We are all 'emotional' here - it goes with the territory. Things pass.
Our relationships with our parents are so often very, very fraught, and they are very 'long-term'. They've been there all our lives, after all.
In my own situation, I acknowledge that a MAJOR part of my 'anger' when I 'inherited' my MIL needing me/my care, was that I felt 'OH dear God, here we go AGAIN! Another person 'collapsing' on me!'.
Though I loved my mother fiercely and devotedly and incredibly gratefully (for she and my father taught me how to love, even though they did not love each other - rebound marriages for both of them, sadly - war generation - they loved me and my bro totally), she was very 'difficult' to grow up with, having huge MH problems. I was her emotional carer, and often her physical one too, as in 'she took up my time'. I could make no decision about my life without thinking of the impact on her. She sought her happiness in me (and my bro). (etc etc, I know I'm not the only person here with 'needy' parents in that sense, however loving they were, parents we have to 'parent' ourselves.)

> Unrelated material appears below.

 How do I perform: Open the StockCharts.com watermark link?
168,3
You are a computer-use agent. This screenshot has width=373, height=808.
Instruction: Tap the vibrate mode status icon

So that was the 'mindset' that instantly descended on me when I realised, to my horror, that my MIL was utterly depending on ME to look after her, and there was just no one else to help, or share, or consult or anything. It was just going to be 'me and her' for the rest of her life....for years, and years, and years. My life would STOP to keep hers going.

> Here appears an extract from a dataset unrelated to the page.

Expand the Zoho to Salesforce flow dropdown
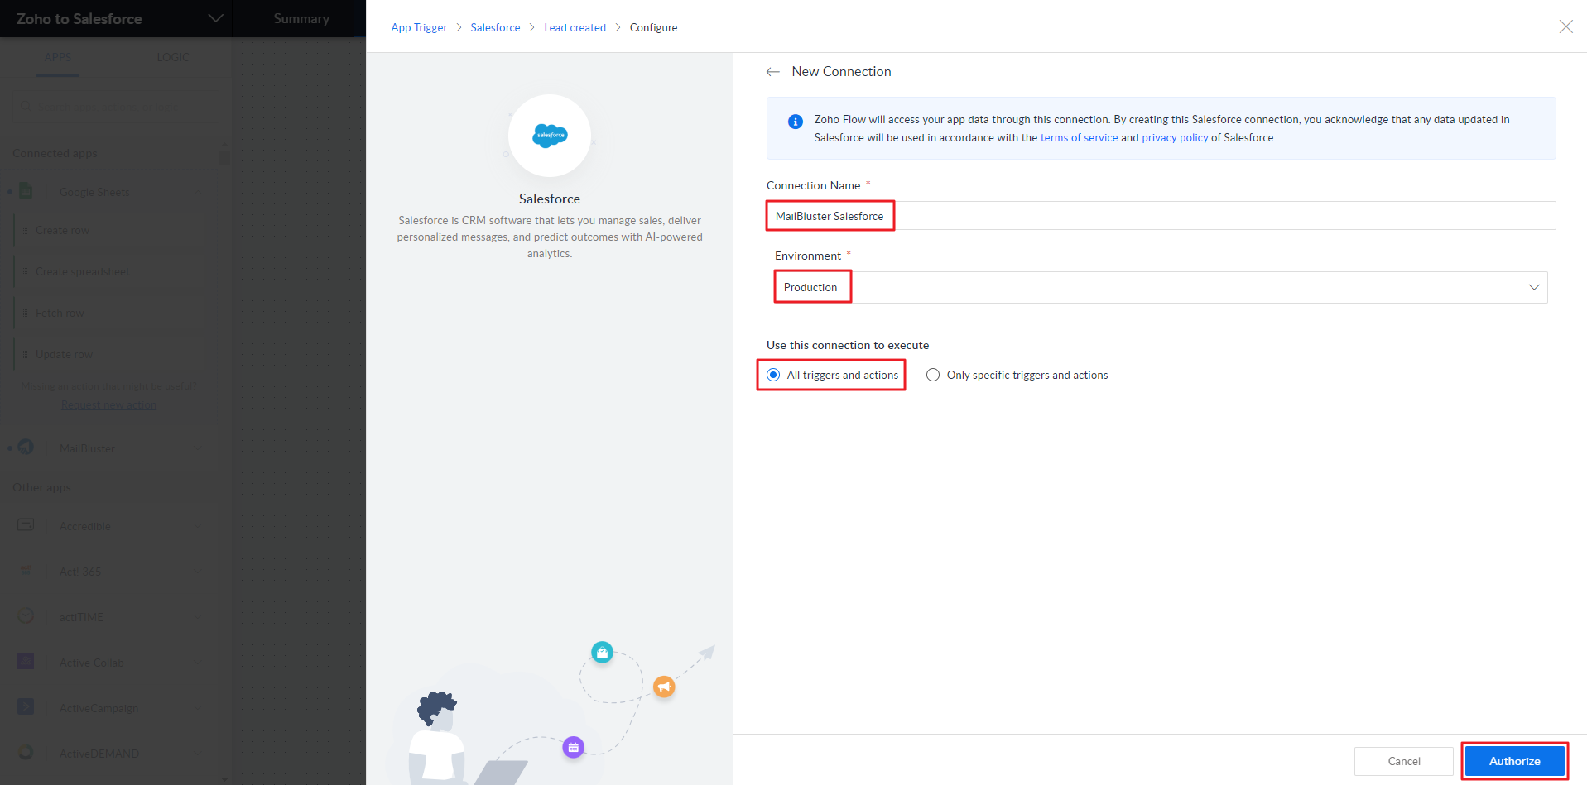 (215, 18)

So I do understand the rage! And it was not as if my MIL was a 'horrible person'. She isn't - she's lovely, and has been a great MIL to me for 30 years, helped me through the nightmare of widowing, and so on. It was 'just' that she needed someone to look after her as she got dementia.
It's that 'dependency' that is so 'unbearable', and if you add in any 'dysfunctionality' into the mix, any 'bad behaviour' by the parents - Helena's father sounds appalling, for grim example! - then the whole caring business can just go down through a hole in the ground.
In the end, personally, as I've said before, the KEY determinator into whether one is going to do 'anything at all' for ones parents is whether they were good parents in the first place. If they weren't, well, this is karma-time come round then, isn't it? We can be sad they were lousy parents to us, but not guilty that we don't look after them when they decide they need our 'service'.